We never did catch him, either. We slammed into the seas instead of topping them, and the boat pulled away from us. The LCV(P) was bow-heavy with the load of TNT and the weight of the three-eighth-inch steel armor, and where she should have lifted easily over the seas she banked into them and the water came in solidly.
“The hell with him!” Andy said. “We’ll ask this LCI.”
Landing Craft Infantry are the only amphibious operations craft that look as though they were made to go to sea. They very nearly have the lines of a ship, while the LCV(P)s look like iron bathtubs, and the LCTs like floating freight gondolas. Everywhere you could see, the ocean was covered with these craft but very few of them were headed toward shore. They would start toward the beach, then sheer off and circle back. On the beach itself, in from where we were, there were lines of what looked like tanks, but my glasses were still too wet to function.
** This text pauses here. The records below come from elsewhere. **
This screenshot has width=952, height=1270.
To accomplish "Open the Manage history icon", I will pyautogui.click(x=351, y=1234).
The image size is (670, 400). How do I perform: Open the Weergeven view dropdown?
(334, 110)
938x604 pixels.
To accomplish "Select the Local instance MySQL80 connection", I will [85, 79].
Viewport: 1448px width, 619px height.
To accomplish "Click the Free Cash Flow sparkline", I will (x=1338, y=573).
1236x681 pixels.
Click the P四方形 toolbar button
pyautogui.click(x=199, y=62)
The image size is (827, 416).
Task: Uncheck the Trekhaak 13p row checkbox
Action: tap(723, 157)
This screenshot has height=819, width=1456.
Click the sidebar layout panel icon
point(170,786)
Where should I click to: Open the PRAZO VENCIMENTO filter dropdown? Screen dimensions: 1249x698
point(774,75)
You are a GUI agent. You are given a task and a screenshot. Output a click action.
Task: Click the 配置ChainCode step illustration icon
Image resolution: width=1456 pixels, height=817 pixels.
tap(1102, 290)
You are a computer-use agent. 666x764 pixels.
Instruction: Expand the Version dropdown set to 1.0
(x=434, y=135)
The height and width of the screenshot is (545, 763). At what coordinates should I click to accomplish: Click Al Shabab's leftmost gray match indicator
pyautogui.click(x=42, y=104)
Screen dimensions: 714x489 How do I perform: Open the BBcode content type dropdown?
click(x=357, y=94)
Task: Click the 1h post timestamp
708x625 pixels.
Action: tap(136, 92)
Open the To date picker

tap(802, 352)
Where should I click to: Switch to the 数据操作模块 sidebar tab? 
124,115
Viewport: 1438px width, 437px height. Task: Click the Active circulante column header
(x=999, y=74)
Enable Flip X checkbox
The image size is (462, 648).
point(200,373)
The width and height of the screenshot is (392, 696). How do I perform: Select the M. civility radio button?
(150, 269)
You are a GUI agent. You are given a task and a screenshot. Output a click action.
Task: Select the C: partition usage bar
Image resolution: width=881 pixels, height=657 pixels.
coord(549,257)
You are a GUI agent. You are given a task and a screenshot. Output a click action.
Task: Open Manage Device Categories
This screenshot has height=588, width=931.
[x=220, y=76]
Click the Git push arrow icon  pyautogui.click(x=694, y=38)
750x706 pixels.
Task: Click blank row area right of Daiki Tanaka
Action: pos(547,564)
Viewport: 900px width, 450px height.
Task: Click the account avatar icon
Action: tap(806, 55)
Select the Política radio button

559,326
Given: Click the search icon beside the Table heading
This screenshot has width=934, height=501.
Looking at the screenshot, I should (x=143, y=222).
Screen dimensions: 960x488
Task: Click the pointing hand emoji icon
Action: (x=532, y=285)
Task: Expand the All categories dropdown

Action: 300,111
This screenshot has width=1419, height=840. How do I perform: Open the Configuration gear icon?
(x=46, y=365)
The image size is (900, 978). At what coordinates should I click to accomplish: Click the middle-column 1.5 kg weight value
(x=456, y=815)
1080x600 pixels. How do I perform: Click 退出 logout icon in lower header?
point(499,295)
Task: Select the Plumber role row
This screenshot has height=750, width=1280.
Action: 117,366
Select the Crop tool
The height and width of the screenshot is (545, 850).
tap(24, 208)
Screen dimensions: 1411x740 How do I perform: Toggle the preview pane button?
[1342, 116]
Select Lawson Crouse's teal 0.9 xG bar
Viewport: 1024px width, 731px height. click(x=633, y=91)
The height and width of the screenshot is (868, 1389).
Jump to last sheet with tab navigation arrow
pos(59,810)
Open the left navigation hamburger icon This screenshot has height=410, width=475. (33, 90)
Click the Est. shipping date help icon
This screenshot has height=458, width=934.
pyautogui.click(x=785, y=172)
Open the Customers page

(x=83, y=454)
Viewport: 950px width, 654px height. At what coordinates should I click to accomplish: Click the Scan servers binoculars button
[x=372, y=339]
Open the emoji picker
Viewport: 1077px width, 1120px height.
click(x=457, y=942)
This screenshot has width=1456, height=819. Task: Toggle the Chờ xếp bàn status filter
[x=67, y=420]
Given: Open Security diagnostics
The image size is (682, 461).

“Where’s Fox Green beach?” Andy cupped his hands and shouted up at the LCI that was surging past us, loaded with troops.
“Can’t hear,” someone shouted. We had no megaphone.
“What beach are we opposite?” Andy yelled.
The officer on the LCI shook his head. The other officers did not even look toward us. They were looking over their shoulders at the beach.
“Get her close alongside, coxswain,” Andy said. “Come on, get in there close.”
We roared up alongside the LCI, then cut down the motor as she slipped past us.
“Where’s Fox Green beach?” Andy yelled, as the wind blew the words away.
“Straight in to your right,” an officer shouted.